The capabilities of sand are being explored more than ever as desertification impacts the globe and Earth’s soil is converted into an infertile mix of dust and sand.
With 75 percent desert land, the UAE has survived such environments for millennia and unearthed its hidden benefits, which is attracting the attention of international scientists today.
It’s all sedimentary
Sand is already the second most used natural, and non-renewable, resource after water.
It is modified to make everyday products from simple glassware and cosmetics to high-tech solar panels, cell phone screens, and silicon microchips.
Its most popular use is in construction as the main component of concrete and mortar.
Up to 50 billion tonnes of construction aggregate, including sand and gravel, are extracted from the Earth each year according to the World Wildlife Fund in 2018.
This makes it the most mined material in the world — that the planet is quickly running out of.
The world spent about one billion Euros to import silica and quartz in 2019, and the UAE was the fourth-biggest importer after Canada, China, and Japan respectively.
Despite being a dune-covered country, sand grains lack the density and roughness to form building materials, which has scientists experimenting with technology and living organisms to convert the desert grains into solid bricks.
As the world faces a sand crisis with the fast depletion of construction-grade sand, industry scientists are getting creative with their solutions.
Sand for construction
In 2018, one start-up founded by students at the Imperial College London declared that it was capable of engineering the fine grains of desert sand into solid bricks.
Better than concrete, it stated that their building component is more versatile in that it can be coloured, reshaped and reused, or be melted down into a biodegradable material.
Scientists at the University of Wollongong in Dubai are researching methods that use the functions of enzymes to solidify desert sand.
“We’re using a microorganism that processes urea,” Dr. Stephen Wilkinson, the Head of the Smart and Sustainable Cities Research Cluster, University of Wollongong in Dubai, told Euronews.
He added that this process creates an enzyme for urea hydrolysis, which with an added calcium source, can lead to ground-breaking results.
“This causes the precipitation of calcium carbonate which can act as a glue between the sand grains or a cement between the sand grains and create building blocks.”
This process is too slow and costly to be practical according to Dr. Wilkinson, who says it can take nearly a day to create a single block with this method.
He’s researching more controllable enzymes from cheaper sources such as jack beans, soybeans, and watermelon seeds that can do the job in about half an hour.
He says there is no building that has been constructed using this method, but that one day these findings could provide solutions to problems light-years away.

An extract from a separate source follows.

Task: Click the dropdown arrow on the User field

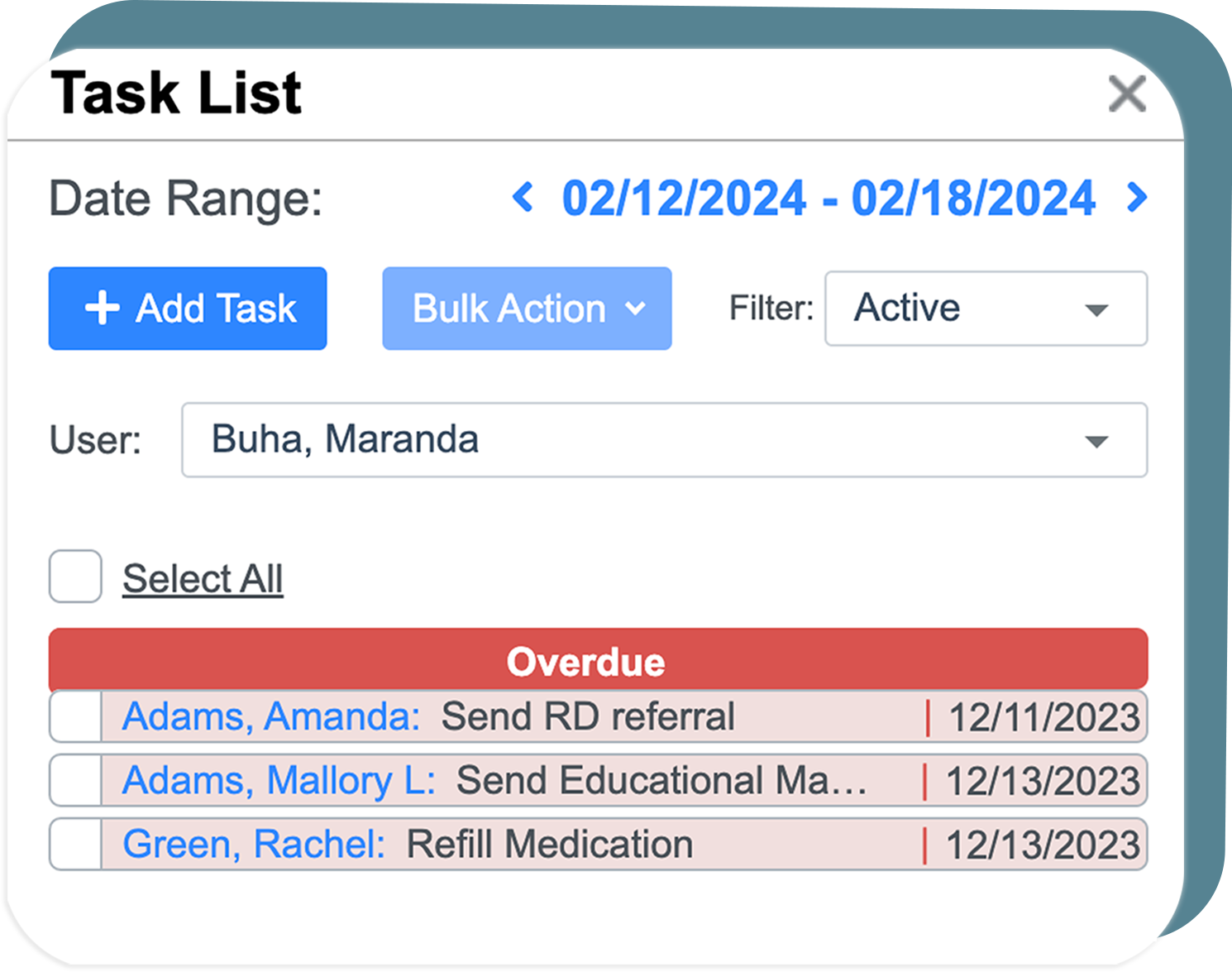Action: point(1095,440)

“You can use the sand that’s available locally on that planet and harden it with the microorganisms,” Dr. Wilkinson said, citing Mars and the Moon as likely examples.
Desertification caused by deforestation, overgrazing, and construction continues to destroy entire ecosystems and arable land for agriculture.
Making sand fertile
The EU spends tens of billions of Euros yearly to counter the dramatic loss of freshwater and crops according to the European Commission, as populations and consumption rises.

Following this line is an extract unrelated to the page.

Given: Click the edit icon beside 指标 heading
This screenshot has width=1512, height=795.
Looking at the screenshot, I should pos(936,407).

For nearly two decades, the International Center for Biosaline Agriculture (ICBA) in Dubai has been exploring how flora and fauna can survive in areas with low water and soil quality in unfavourable climates called ‘marginal environments’.
“We already have 1.7 billion people right now or more living in such environments, but with more places being converted and desertified more and more places will look like the UAE making, the work of ICBA more important for the rest of the world,” said Mai Shalaby, the institution’s curator of the Emirates Soil Museum.
The research centre is digging deep with their work to adapt marginal environments and make them capable of sustaining life.
One of its techniques involves enhancing the quantity of bacteria and fungi in desert sediments to create a stronger network of water and nutrients to feed plants.
It is also improving on a 2000-year-old practice of converting the region’s plentiful date palm waste into biochar.
This charcoal is produced by burning palm bio-residue into a dense nutrient conditioner for soil adding carbon, a critical element to develop sand into life-sustaining soil.
Climate-technology company ‘Desert Control’ is looking to speed up this process of making sand more hospitable for vegetation with liquid nano-clay or LNC.
It says their miracle mix can turn desert sand into seeding and planting ready fertile soil in about seven hours instead of seven years naturally over time.
This technology coats sand grains to create micropores and surface tension like a net that can prevent water and nutrients from seeping down and away from plant roots.
“We can convert half a hectare of Arabian land in one day,” said Dr. Orn Supaphol, a Lead Soil Scientist at Desert Control who demonstrated the quick application procedure on desert sand.
Currently, they have one LNC production unit with a capacity of 100,000 litres per day.
After fundraising nearly 20 million Euros to scale up, Desert Control plans to add two more units to their green fleet this year and expand in the UAE and to Saudi Arabia.
In time, their goal is to provide a solution for the entire world as water scarcity, populations, and desertification continue to rise.